- _Fragmento para leer_:

Comentarios sobre una reciente novela histórica. Los lansquenetes del rey de Navarra también eran lansquenetes | El correo de la historia >

Blogs

Carlos Rilova

El correo de la historia

Comentarios sobre una reciente novela histórica. Los lansquenetes del rey de Navarra también eran lansquenetes

Por Carlos Rilova Jericó

(Debido a los problemas técnicos sufridos por esta entrada entre el día 16 y el 18 de septiembre que hicieron imposible visualizarla correctamente, se mantendrá este artículo hasta el próximo lunes día 30, en que se renovará el contenido de la página como viene siendo habitual )

Este fin de semana se ha vendido por el País Vasco y Navarra a un precio bastante asequible una novela de esas que llevan el adjetivo de “histórica”. El periódico que la ha promocionado, “GARA”, que el que esto escribe suele leer de vez en cuando, como es deber de todo buen historiador, le ha dado un impulso publicitario importantísimo, durante cerca de quince días, destinándole un espacio realmente destacado (y caro).

La novela en cuestión, firmada por un autor, Pello Guerra, ya con varios títulos en el mercado, se titula “El libro de la Navarra perdida”.

Suelo ser lector bastante voraz de libros así, por razones profesionales pero, claro, de éste lo único que sé es lo que el periódico que lo promociona contaba en su publicidad -que el Papa reinante en 1559 pedía a Felipe II que devolviera el reino de Navarra a los herederos de la casa de Albret- y lo que el propio autor contaba en una entrevista que le hacía ese diario, GARA.

La impresión que yo saqué de todo eso, como historiador, que, se lo crean o no algunos lectores de esta página, es a título de lo que siempre escribo en ella, es que, como suele ocurrir a menudo con las novelas llamadas “históricas” -de toda laya y condición y linaje político- sus lectores van a salir con ideas un tanto confusas sobre el tema del que van a leer.

Registros de una colección de datos
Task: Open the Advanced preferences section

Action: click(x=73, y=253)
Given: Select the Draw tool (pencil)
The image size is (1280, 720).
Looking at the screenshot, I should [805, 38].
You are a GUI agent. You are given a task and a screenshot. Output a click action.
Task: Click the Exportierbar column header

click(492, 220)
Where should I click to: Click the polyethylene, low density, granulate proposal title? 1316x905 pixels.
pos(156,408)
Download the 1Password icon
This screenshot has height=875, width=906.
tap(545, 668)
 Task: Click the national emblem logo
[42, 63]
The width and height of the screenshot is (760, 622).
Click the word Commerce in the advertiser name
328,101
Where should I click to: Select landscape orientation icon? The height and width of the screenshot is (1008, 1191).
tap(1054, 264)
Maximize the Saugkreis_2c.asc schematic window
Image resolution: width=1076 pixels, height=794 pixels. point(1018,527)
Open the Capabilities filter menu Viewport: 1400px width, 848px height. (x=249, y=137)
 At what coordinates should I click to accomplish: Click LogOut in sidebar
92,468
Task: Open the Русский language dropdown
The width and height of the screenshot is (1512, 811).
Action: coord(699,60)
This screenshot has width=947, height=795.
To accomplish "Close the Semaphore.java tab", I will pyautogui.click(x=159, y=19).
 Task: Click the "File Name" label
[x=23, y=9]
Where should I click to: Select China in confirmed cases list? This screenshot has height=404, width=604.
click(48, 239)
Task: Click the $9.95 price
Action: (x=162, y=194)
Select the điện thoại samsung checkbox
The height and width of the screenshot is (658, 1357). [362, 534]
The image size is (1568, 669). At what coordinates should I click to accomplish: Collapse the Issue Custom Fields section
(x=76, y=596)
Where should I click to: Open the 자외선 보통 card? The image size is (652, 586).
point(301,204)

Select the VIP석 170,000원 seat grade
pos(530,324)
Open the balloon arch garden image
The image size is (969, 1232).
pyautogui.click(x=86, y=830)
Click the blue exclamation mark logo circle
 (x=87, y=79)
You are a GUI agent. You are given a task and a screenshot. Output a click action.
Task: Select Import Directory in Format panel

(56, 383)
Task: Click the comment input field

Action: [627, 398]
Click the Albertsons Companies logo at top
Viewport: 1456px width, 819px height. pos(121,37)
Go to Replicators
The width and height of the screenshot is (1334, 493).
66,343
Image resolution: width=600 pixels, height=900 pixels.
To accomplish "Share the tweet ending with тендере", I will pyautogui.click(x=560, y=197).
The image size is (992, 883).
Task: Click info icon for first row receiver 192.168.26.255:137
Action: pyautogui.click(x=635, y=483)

- _Tareas por resolver_:
1. Según el artículo sobre la novela histórica, ¿qué título tiene la novela de Pello Guerra?
2. Resume en dos oraciones el artículo sobre la novela histórica.
3. Escribe la continuación del artículo sobre la novela histórica, empezando justo después de su último párrafo.

- _Resultados del ejercicio_:
1. "El libro de la Navarra perdida".

2. Este fin de semana se vendió en el País Vasco y Navarra, a un precio bastante asequible, "El libro de la Navarra perdida", de Pello Guerra, una novela histórica que el periódico GARA promocionó con mucha publicidad durante cerca de quince días. Quien escribe el artículo solo conoce de ella lo que contaban esa publicidad y una entrevista al autor, y su impresión como historiador es que, como suele ocurrir con las novelas históricas, sus lectores saldrán con ideas algo confusas sobre el tema.

3.
Sólo para empezar el autor de “El libro de la Navarra perdida” planteaba que el eje de la acción de la misma, es decir, la posible devolución de la Alta Navarra -es decir, la actual comunidad foral de Navarra- a los herederos de la dinastía Albret por parte de la casa Austria -que la había recibido en herencia del maquiavélico Fernando el Católico tras la conquista de 1512- hubiera cambiado la Historia, dando lugar a un, al parecer, idílico reino de Navarra que, como dijo en cierta ocasión Shakespeare -fuera quien fuera el o los, o las, que se ocultaban tras ese curioso apellido- hubiera sido “la maravilla del Mundo”.

“I tant”. Y tanto que lo hubiera sido, como dirían los catalanes que esta última semana también han andado algo revolucionados mirando hacia una Historia con la que no terminan, algunos de ellos que no todos, de estar en paz.

Pues sí, esa Navarra que intuye Pello Guerra en su nueva novela hubiera sido, tal y como él la describe, una auténtica maravilla para el resto del mundo del año de 1559.

Entre otras razones porque el autor, al menos por lo que da a entender en su entrevista, se sitúa fuera del espacio histórico real en el que debería estar ambientada esa novela.

Hablo, una vez más, como historiador. Lean tranquilamente, si quieren, esa novela, “El libro de la Navarra perdida”, pero háganme caso sobre la seriedad con la que se han de tomar lo que, al parecer, van a leer en ella.

Empecemos por algunos detalles históricos que, parece ser, el autor pasa por alto para escribir “El libro de la Navarra perdida”.

El primero que antes de 1559 ya había habido varios intentos de arreglar ese tema. Ninguno de ellos insólito para una época en la que las élites que controlan ese estrecho mundo, familias como los Albret, los Jagellón, los Tudor, los Valois, los Austrias…, eran tan capaces de envenenar a alguien o liquidarlo haciendo que pareciera un accidente (de caza por ejemplo), como de, en viendo la sombra alargada de la Muerte, dejarlo todo, encerrarse en un convento y rezar, hasta la extenuación, por la salvación de su alma pecadora que, en su caso, no era precisamente un decir.

Es lo que, en cierto modo, le pasó al emperador Carlos V, nieto de aquel Fernando el Católico que en 1512, y con la inestimable ayuda de su yerno Enrique VIII Tudor, defensor de la Fe, rey de Inglaterra, Gales, Irlanda y Francia (estos últimos títulos más teóricos que reales), se apoderó de la Alta Navarra, con todas la bendiciones de ese mismo Papado que en 1559, de buen rollo, por así decir, como nos cuenta al parecer Pello Guerra, pedía que se devolviera ese reino a los Albret o a sus herederos.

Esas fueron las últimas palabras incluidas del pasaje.